2. Know Before You Go. The first step in the home buying process should always be to have an idea of the type of property one wants to buy. By separating the “must haves” from the “wants,” homebuyers can focus on what’s really important. Free online tools such as Coldwell Banker On Location and the recently launched mobile application for iPhone and Android devices are available to help consumers quickly and conveniently learn about neighborhoods, view what’s on the market and compare home prices in over most U.S. markets and 28 countries worldwide. Homebuyers who arm themselves with as much knowledge as possible before hitting the ground with an agent are bound to save time in the long-run.
3. Get Your Credit Report In Order. A sound financial track record and solid credit score can help lock in a home loan and lower interest rates. Lenders today are looking at prospective borrower’s credit reports more closely than ever so it’s important to examine one’s credit report for mistakes and eradicate any “toxic” debt such as overdue credit-card payments before the home shopping begins. Rectifying mistakes is easy to do but it can be a time consuming process. Checking a credit score and addressing any errors will help expedite the approval process when it comes time to make an offer.

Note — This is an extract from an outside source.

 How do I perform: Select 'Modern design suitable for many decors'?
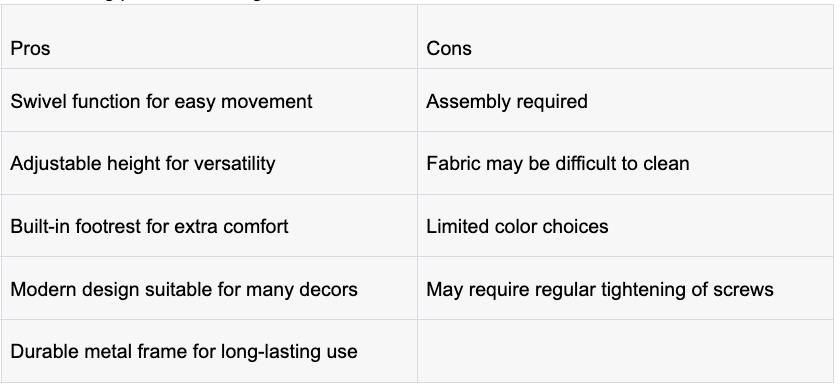point(184,289)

4. Compile Your Paperwork. At the same time homebuyers are working to correct or improve their credit report, they should also pull together the documents they will need to provide the lender. These documents include:
• Verification of employment form
• Two most recent pay check stubs
• Two most recent bank statements
• Copies of the last two W2 forms received from employer
• Copies of any asset statements including those for retirement accounts, stocks or bonds
• Copy of social security card
* If there is a co-applicant on the loan, all of these forms will be required of that person as well.

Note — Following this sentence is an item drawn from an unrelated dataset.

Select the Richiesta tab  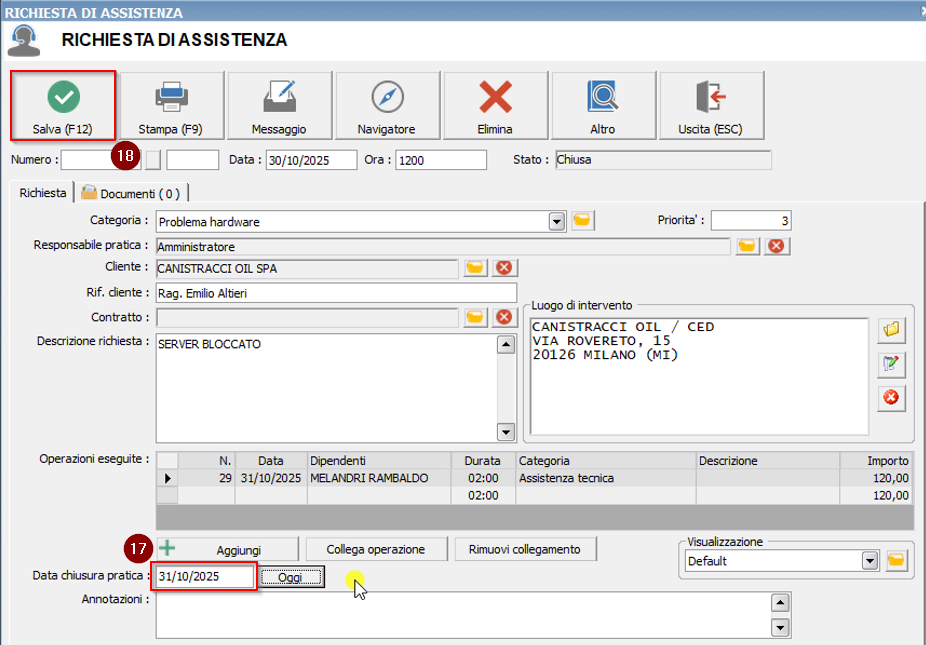(x=43, y=193)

5. Get Your Pre-Approval. Once the paperwork is in order, it’s time to get pre-approved for a mortgage. “Pre-approval” means that a lender has verified the borrower’s credit and other credentials and is committed to making a loan. This is different (and more valuable to sellers) than pre-qualification, which simply gives the borrower an idea of the size of the mortgage he / she might afford without actually committing to a loan.
The borrower is not obligated to get a loan from the lender that offers the pre-approval letter but keep in mind that a pre-approval does involve giving permission for a hard credit inquiry. This could potentially result in a small ding on the borrower’s credit report. Getting this early green light, however, will put homebuyers in a stronger position with sellers, demonstrating how serious they are about home ownership – and that they are well-qualified.
6. Shop for the Most Favorable Mortgage Option. People can face misunderstandings and even lose their homes if they don’t fully understand their mortgages. It’s imperative for homebuyers to educate themselves on the risks of the different types of mortgages and select the right one for his / her family. Early on, shop around for the most favorable mortgage rate and terms. A difference of even half a percentage point can mean a considerable savings over the life of a loan.